During the fabrication of electronic packages, an integrated circuit chip is mounted on to a ceramic carrier, a metallic cap crimped onto the ceramic carrier over the chip and ceramic carrier is soldered to a printed circuit board. The metallic cap protects the circuitry on the integrated circuit chip and the ceramic carrier. However, crimping the cap does not provide a complete seal, and it is necessary to utilize another means of protecting the chip from subsequent processing, where harsh cleaning solvent chemicals are used, as well as from moisture in the environment. This can be accomplished by sealing the "back" of the ceramic carrier, the surface which is soldered to the printed circuit board, with a silicone or epoxy based coating composition. Several requirements exist for the coating material used in the backseal process. The material must have a low coefficient of thermal expansion (CTE), to match the CTE of the ceramic substrate. It must have excellent solvent resistance to withstand the chemicals in later processing. The composition should be 100% reactive, i.e., no volatile solvents are present after the curing process. The coating material must also be physically and thermally durable to survive the bubble leak and wave solder tests used to eliminate defective modules prier to card assembly. Finally, the formulation must be relatively inexpensive, as large volumes of the material are required for the backseal process.

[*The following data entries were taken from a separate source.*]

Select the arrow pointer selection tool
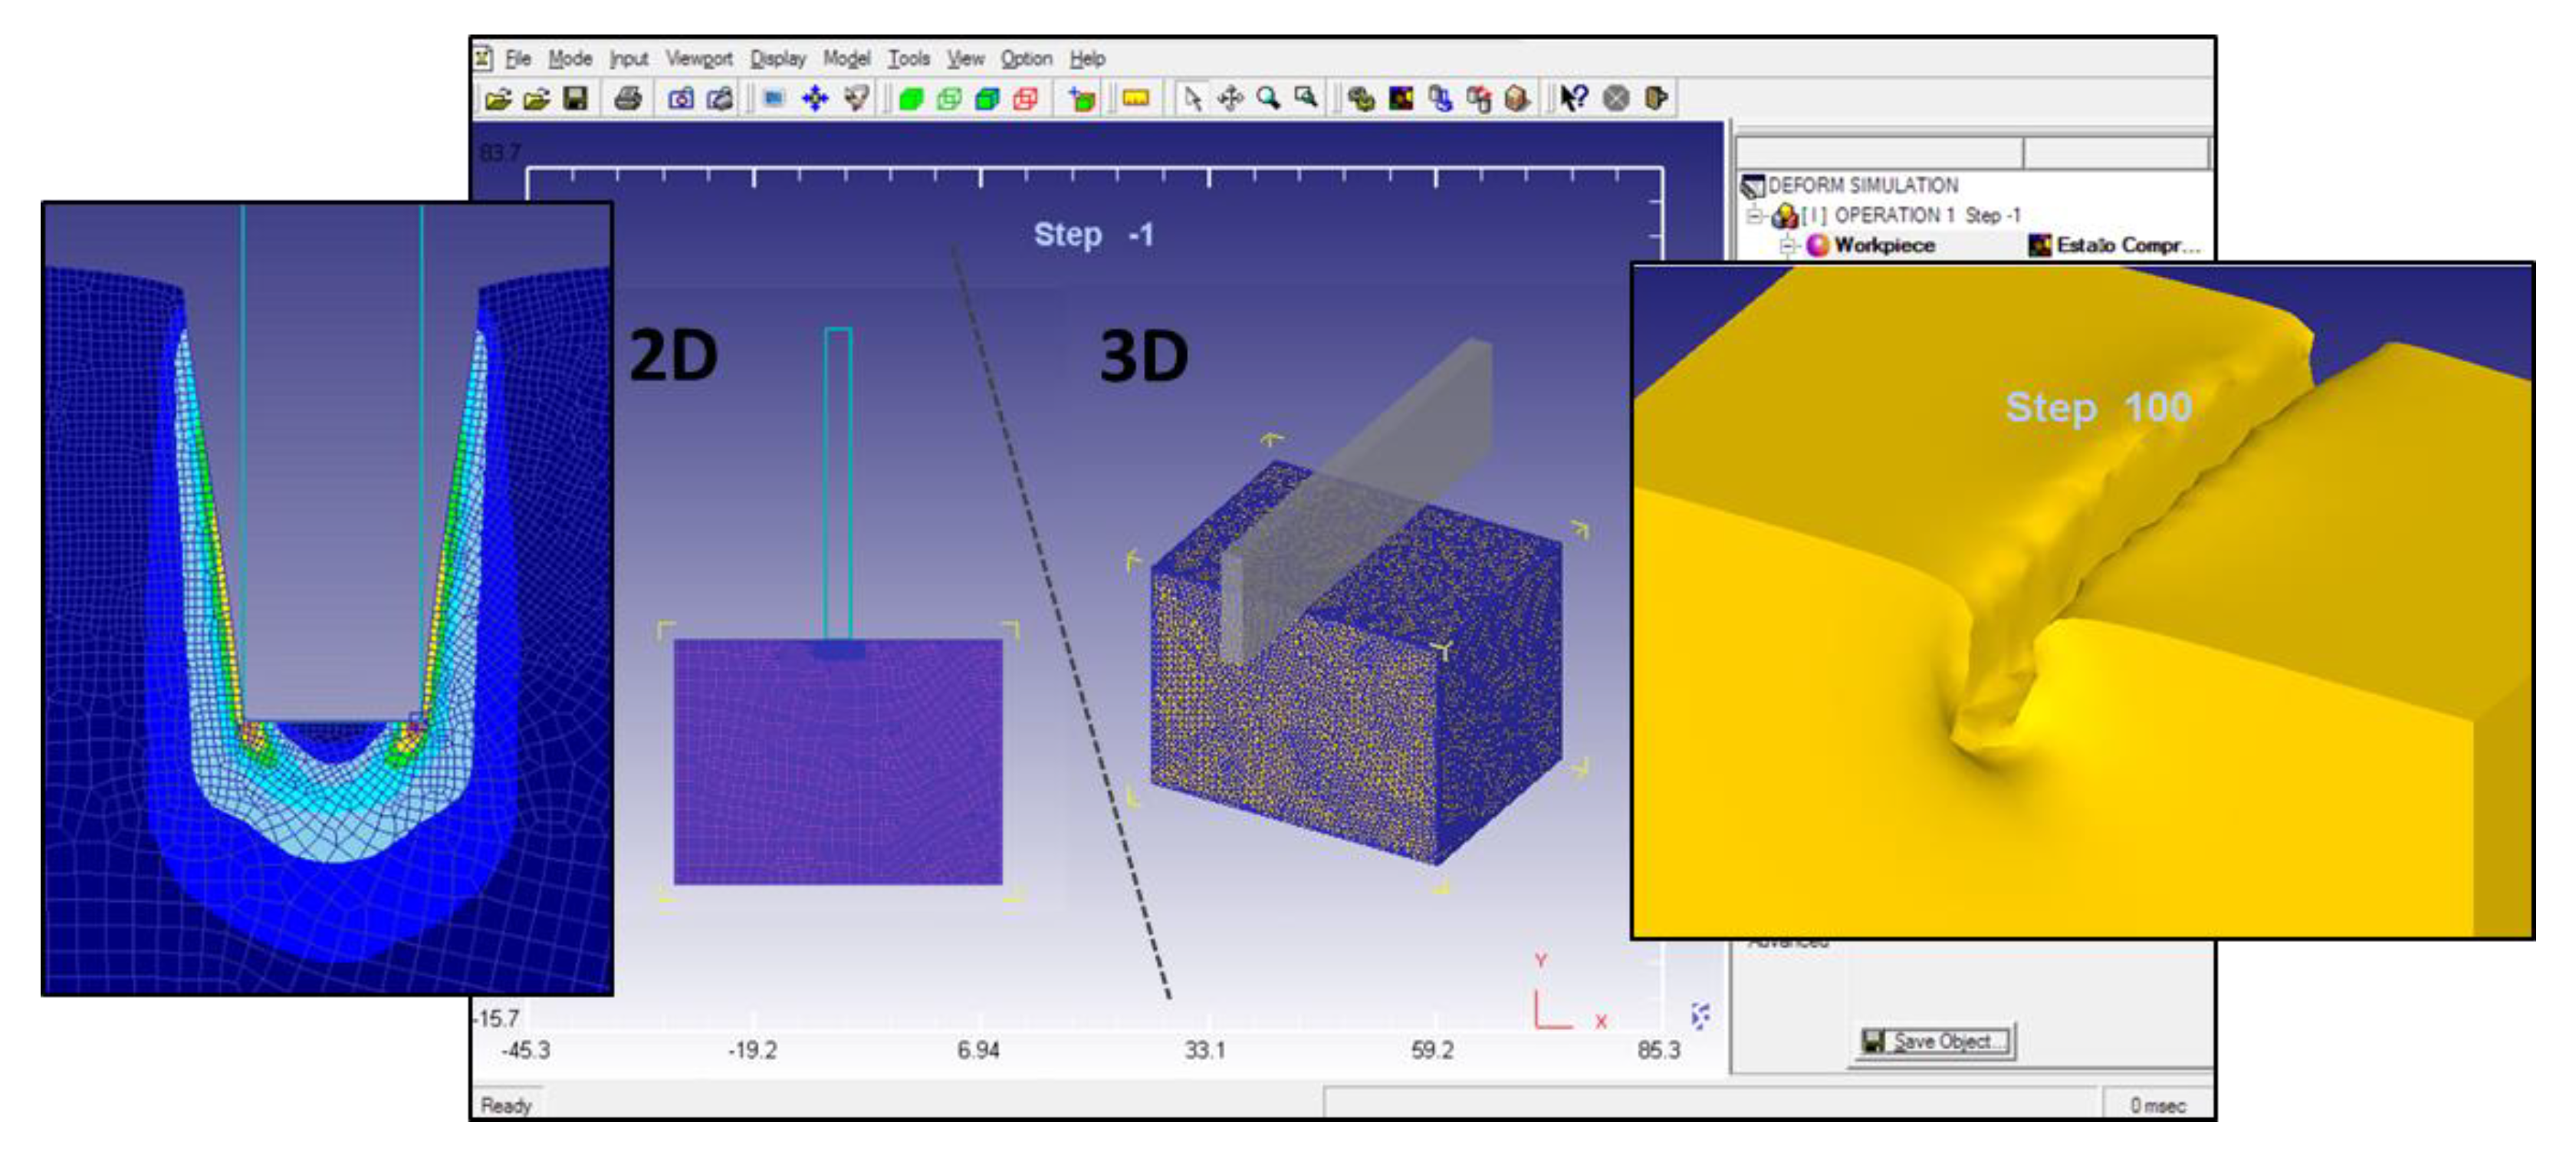 pyautogui.click(x=1192, y=98)
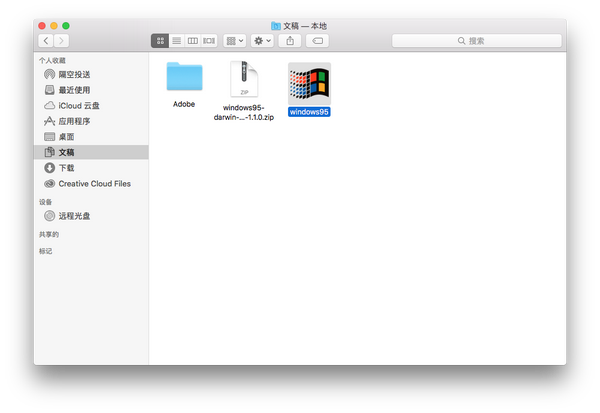The height and width of the screenshot is (413, 600).
Task: Select the windows95 darwin zip file
Action: point(244,91)
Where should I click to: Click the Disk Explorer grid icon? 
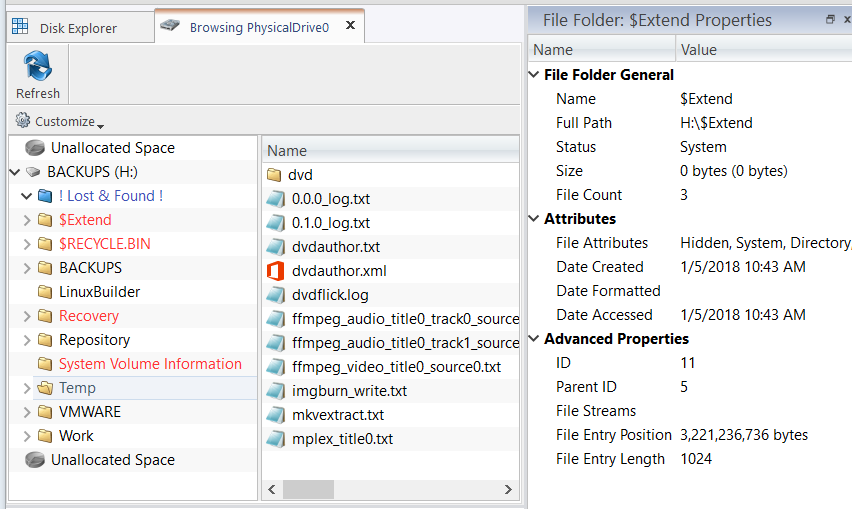point(20,27)
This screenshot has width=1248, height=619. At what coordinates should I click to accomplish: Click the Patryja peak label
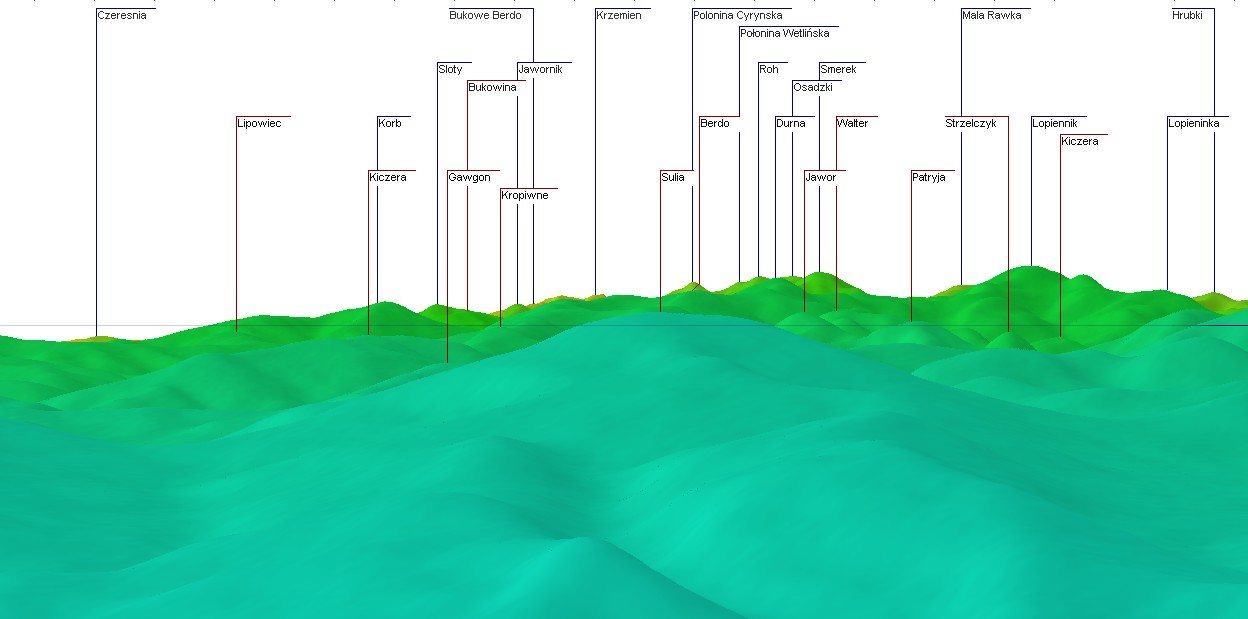(x=929, y=178)
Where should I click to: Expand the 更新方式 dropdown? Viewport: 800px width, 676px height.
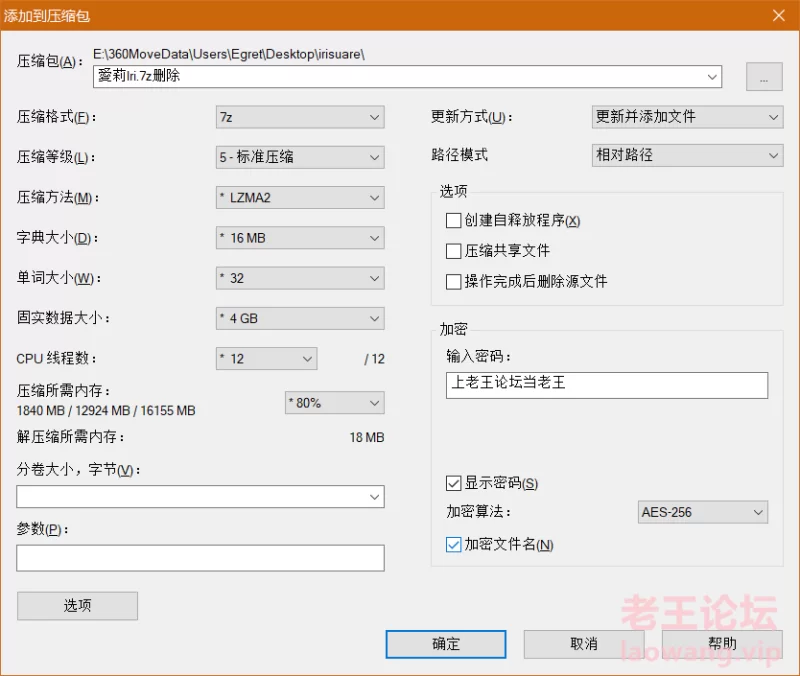point(687,117)
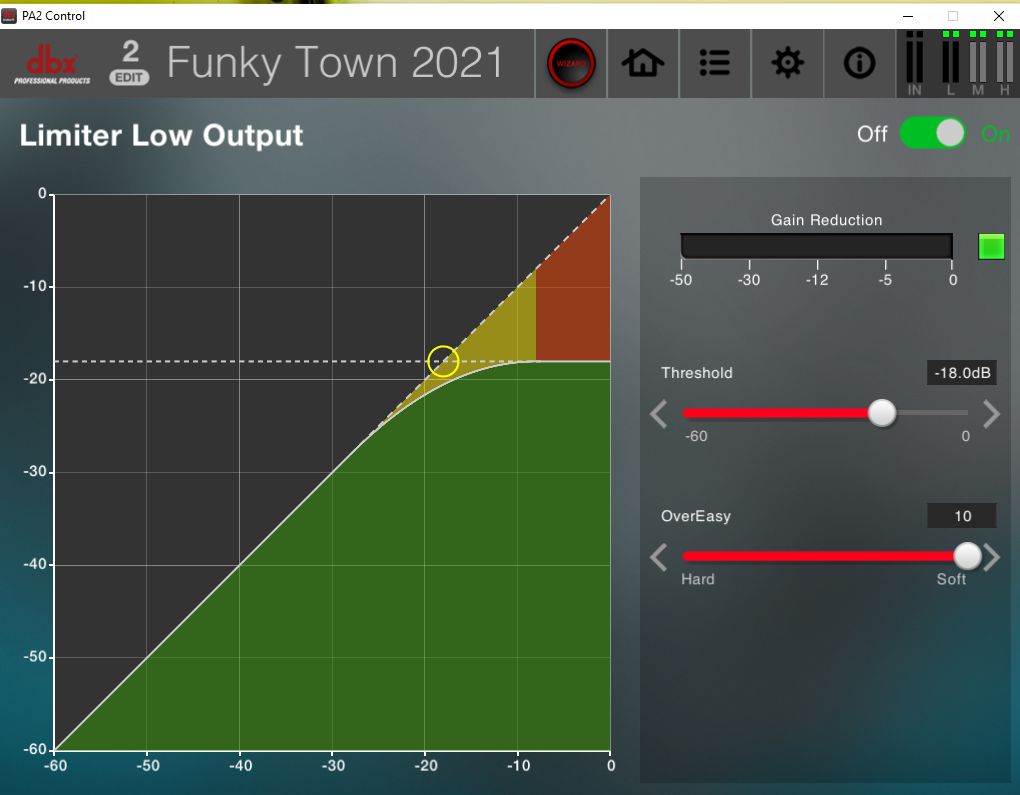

In the past, an anhydride cured, bisphenol A (4,4'-isopropylidenediphenol) based epoxy, a proprietary product by 3M named Scotchcast, (Scotchcast is a register trademark of Minnesota Mining and Manufacturing Company) was employed as the backseal material. However, several disadvantages exist with Scotchcast: primarily, a limited-pot life and lengthy cure schedules, but also, problems with incomplete reaction of the anhydride. Scotchcast is a two-part system consisting of an epoxy and an anhydride hardener in a polyether polyester flexiblizer medium. Once the two parts are mixed, the mixture must be refrigerated due to the room temperature reactivity of the anhydride. Even with refrigeration, the pot life of the mixture is approximately five hours at 40.degree. C., less than a typical eight hour shift on the semiconductor line. In addition, curing times in excess of eight hours are routine. The anhydride used in Scotchcast is cis-hexahydro-phtalic anhydride (HHPA) which is solid at room temperature, and therefore, HHPA has a tendency to crystallize out of the mixed material. Furthermore, HHPA is hydroscopic, resulting in the generation of free acid which can catalyze an etherfication reaction. The optimum HHPA concentration of 75-85 parts per 100 resin (phr) approaches a one to one stoichiometry which depresses the overall end use material properties obtainable with the epoxy material. Decreased solvent resistance and decreased thermal stability occur at the 1:1 stoichiometry. Lower concentrations of the anhydride decrease the heat distortion temperature, increase weight loss and impart poor solvent resistance. High concentrations of the HHPA promote the etherfication, resulting in residual unreacted anhydride. The slow curing reaction typically requires extended bakes at temperatures high enough to insure the adequate thermal and physical resistance through subsequent processing. If the HHPA is either unreacted or has crystallized out, the anhydride can break down thermally during the curing process or wave solder tests into volatile solvents. The volatile solvents evaporate, and thereby cause pin holes or cracking in the backseal. The pin holes or cracking destroy the integrity of the module, and allow cleaning solvents or moisture access to the chip circuitry.
Because of the deficiencies of the Scotchcast material for the backseal process, an effort began to replace the material. For the new material, it would be desirable to have a coating composition, which in addition to meeting the requirements above, also is a one part, room temperature stable epoxy system possessing a much more rapid curing process to reduce cycle time. Ideally, the one-part epoxy system would have an indefinite pot life. Further, in view of the problems associated with the HHPA anhydride, it would be advantageous if the new material utilized a different curing method.
The requirement for a one-part epoxy coating composition can be met by the use of a photocopolymerizable composition. It is well known that mixtures of epoxies and hydroxyl containing materials can be radiation cured by the use of onium salts. The onium salts form stable formulations with epoxies and hydroxyl containing materials in an environment free of ultraviolet light radiation. When onium salts are radiated with ultraviolet light, a cationic catalyst composition is formed which cures the mixture. It is also known that the particular hydroxyl containing material selected as an ingredient in the radiation curable epoxy affects the cure rate and the properties of the cured material.
While there are prior art photocurable epoxy systems which are one part, room temperature stable compositions possessing a more rapid curing cycle than the Scotchcast material, they lack the physical properties which make Scotchcast attractive. After exhaustive experimentation, none of these existing photocurable epoxies tested possessed the required properties of a backseal material: low CTE, excellent solvent resistance and physical and thermal durability. Further, a problem with the use of a purely photocurable composition is that not all of the backseal material is accessible by light, particularly the material behind the crimp in the cap. Therefore, a purely photocurable composition would pose unacceptable risks to leave uncured epoxy in the cap.